_What is needed_. Copy each of the entries below faithfully, setting aside any pictures.

_Items from a dataset_.
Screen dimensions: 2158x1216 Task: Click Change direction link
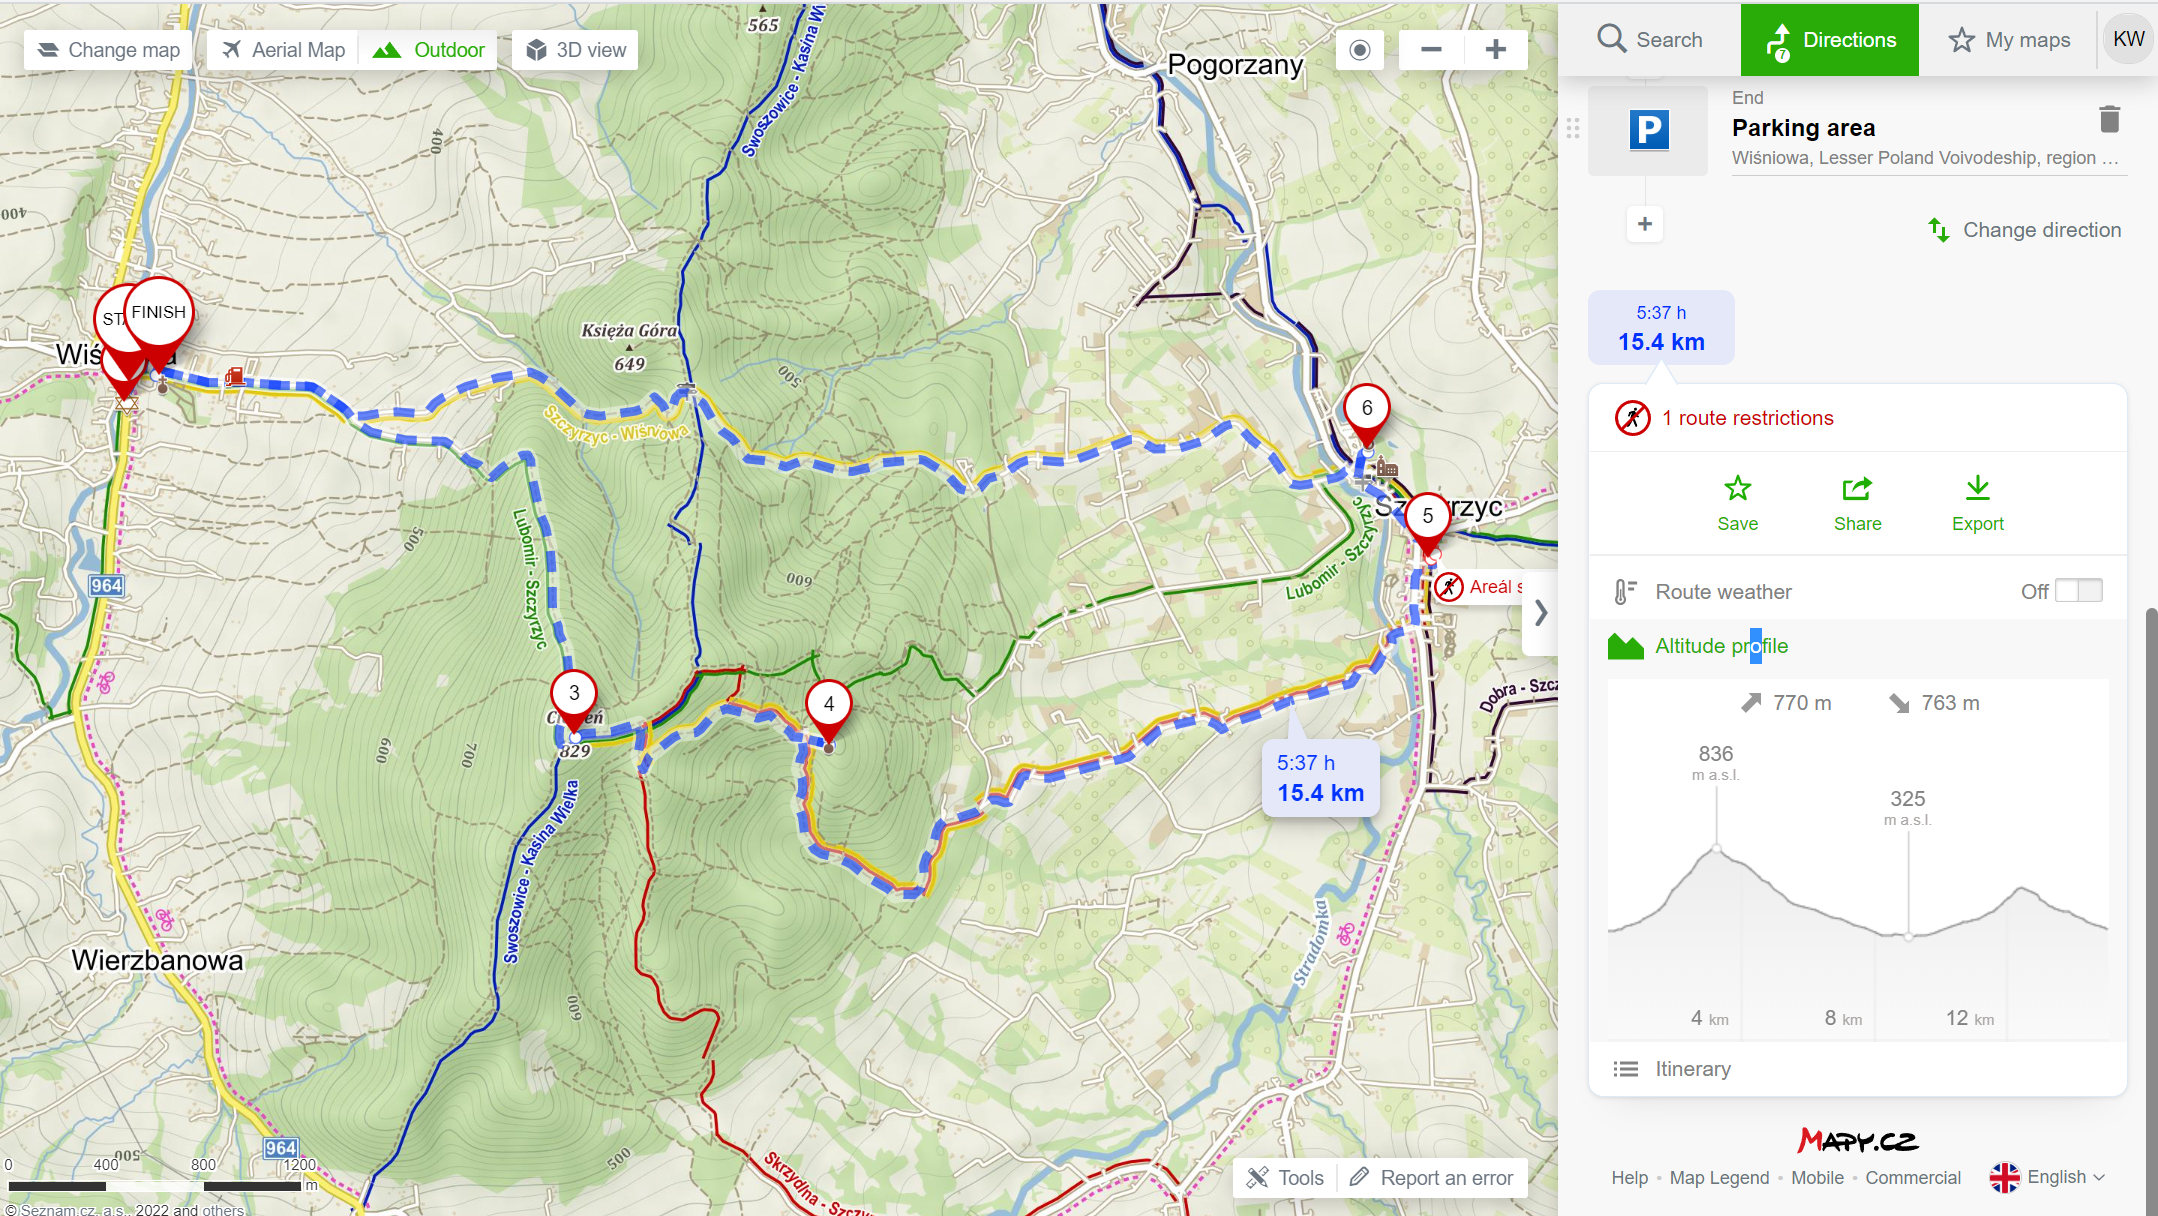click(x=2025, y=230)
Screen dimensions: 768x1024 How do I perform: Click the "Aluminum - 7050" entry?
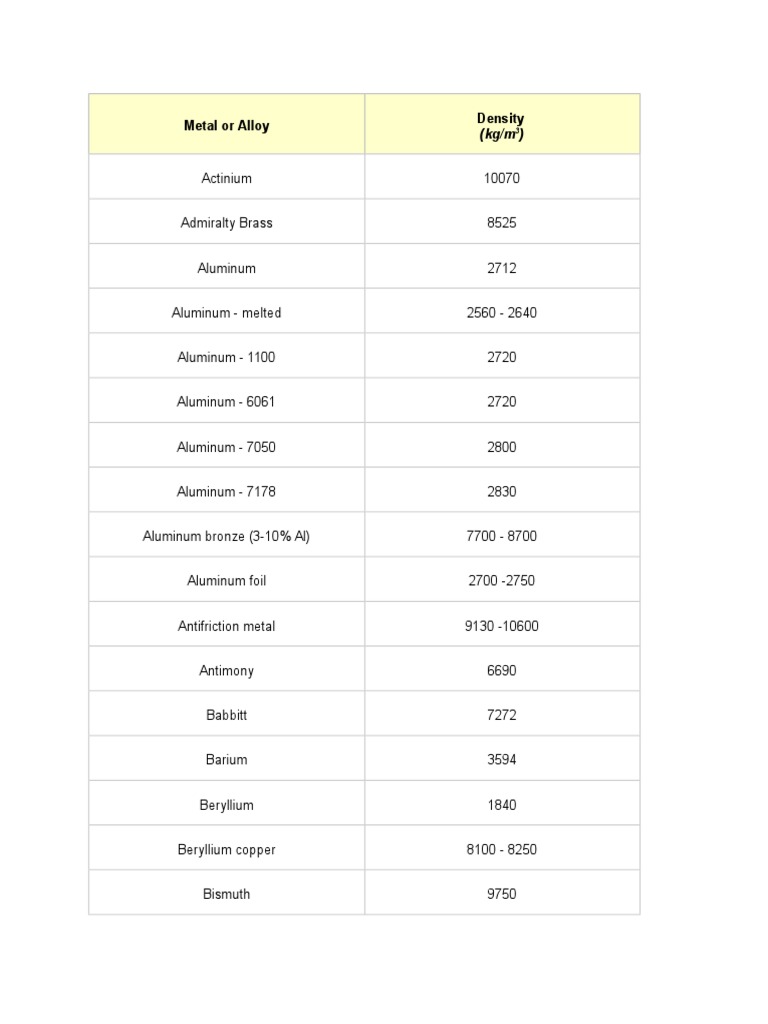[226, 447]
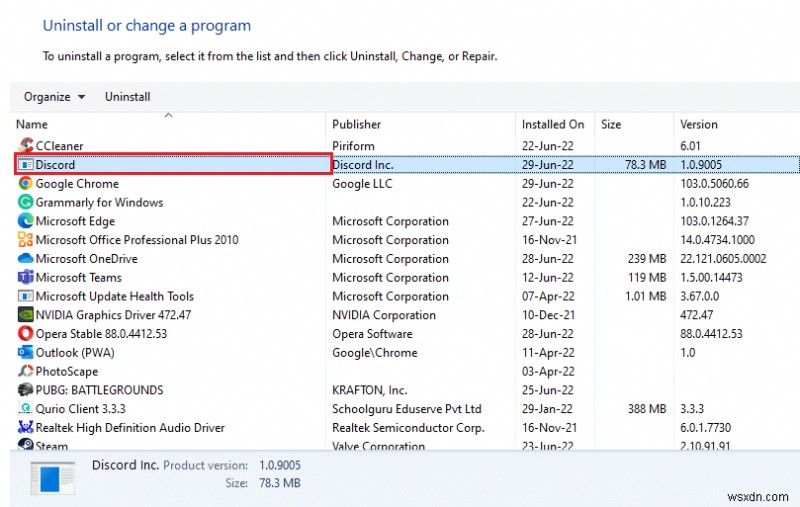Select the Grammarly for Windows icon
The width and height of the screenshot is (800, 507).
(25, 202)
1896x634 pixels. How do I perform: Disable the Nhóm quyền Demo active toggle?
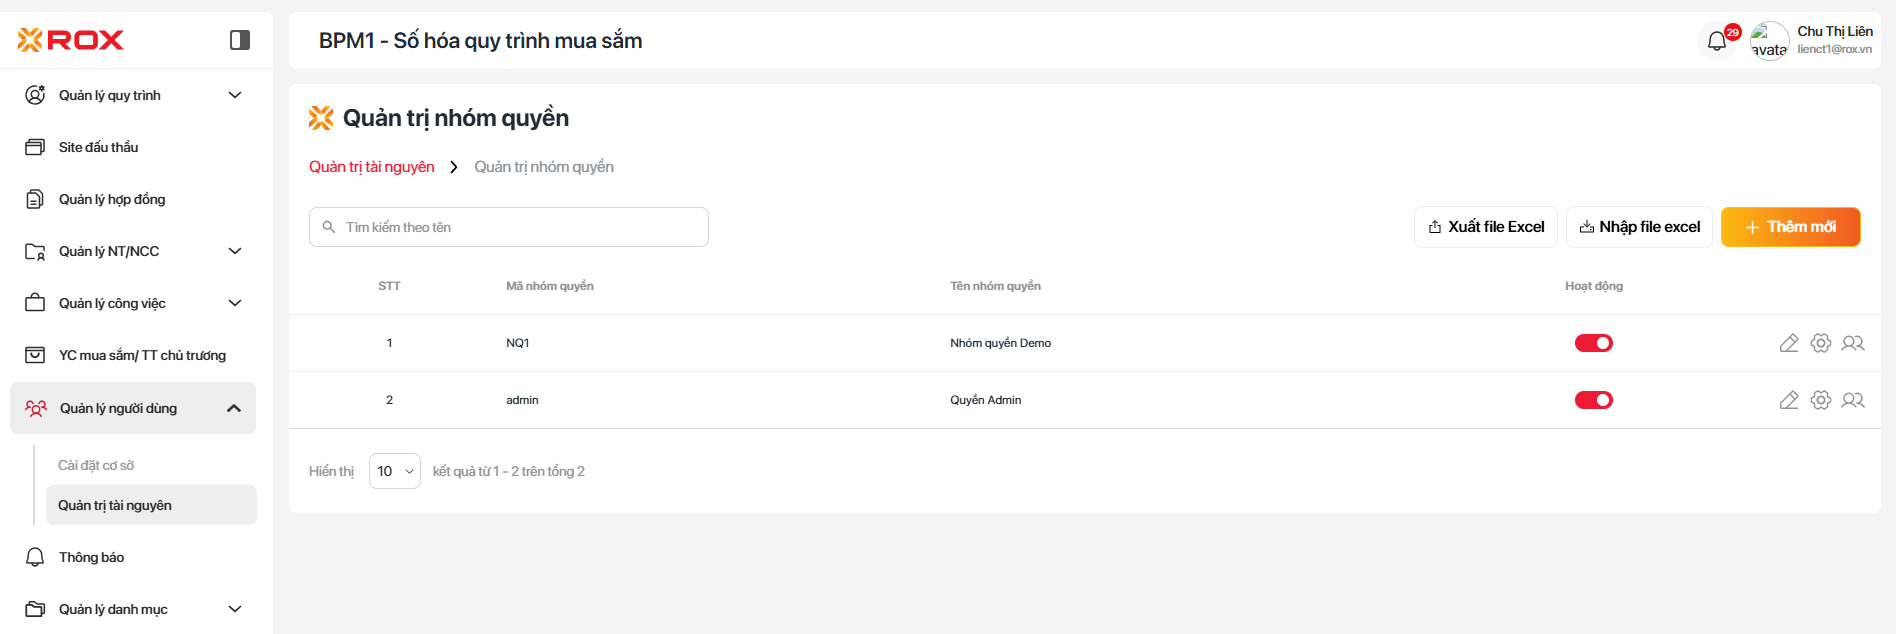(1593, 343)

_Task response_.
Screen dimensions: 2158x1216 Task: Click Change direction link
click(x=2025, y=230)
Screen dimensions: 768x1024 How do I perform: Click the "Aluminum - 7050" entry?
[226, 447]
Select the Grammarly for Windows icon
The width and height of the screenshot is (800, 507).
(25, 202)
1896x634 pixels. How do I perform: Disable the Nhóm quyền Demo active toggle?
(1593, 343)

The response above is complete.